We are near the culmination of the Conservative drive for power and money. The Conservative Media has relentlessly pushed fear and anger and the President has mastered it, wielding it venomously in a strategy of Divide and Conquer. To secure his election in 2016, he divided us from the world and in the aftermath of the inauguration, proceeded to remove or threaten to remove us from multiple international treaties. When he viewed the push back demonstrated by the Women’s March after his inauguration, he narrowed the Divide and Conquer Strategy to focus on the nation itself and found his ammunition in the first two amendments of the Bill of Rights.
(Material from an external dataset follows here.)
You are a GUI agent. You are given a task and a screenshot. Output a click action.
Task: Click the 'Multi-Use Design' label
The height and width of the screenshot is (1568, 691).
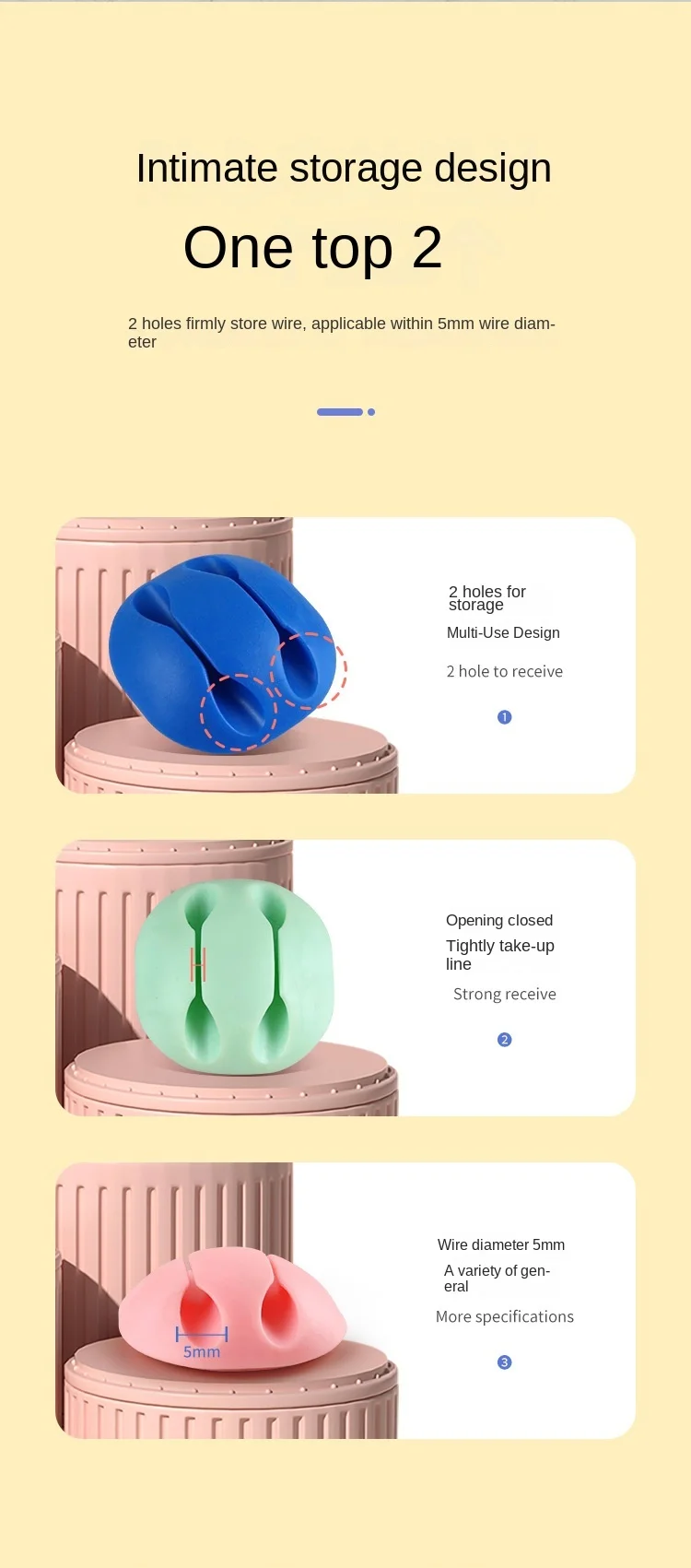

He has openly stoked his followers with fears of religious persecution and the threat of a repeal of the Second Amendment. A call to “Liberate Michigan!” via Twitter led to his supporters bringing semi-automatic weapons to a rally at the state Capitol.
Our nation has had two other encounters with governance according to the Me. The first was the original Articles of Confederation ratified at the end of the Revolution, which created a Federal government that was only a weak shell and ceded almost all power to thirteen states. It went so well that six years later, the Articles were replaced by our Constitution. The second was the Confederacy. Nominally a nation of sovereign states that heavily espoused states rights. By the latter half of the war, the Confederacy suffered crippling problems as different states opted to withhold money, supplies and men from the central government in order to support their own needs.
Some of our greatest national moments occurred during the Commonweal moments of the We. We eliminated slavery through a Civil War which incurred more death and national destruction than any other war in our history. We beat totalitarianism and did it twice in a quarter century, almost just to prove a point. We expanded our educational structure during these conflicts through a series of Commonweal political acts – The Morrill Land-Grant Act of 1862 and The Servicemen’s Readjustment Act of 1944 during two of these conflicts. We put a man on the moon and expanded the frontier of space because as a society, We willed it so.
We have now lost more than 90,000 of our citizens as I write this and an untold number of thousands of those deaths could have been prevented. Our Chief Executive minimized the notice, hampered preparation and then abdicated all responsibility to the individual states, who have been left to fend on their own domestically and internationally. Don’t like social distancing and lockdowns? Look to Washington, DC and ask if things might have been different had 50 individual governors not had this dumped in their laps.
Once again, the Me has failed. It’s time for the We.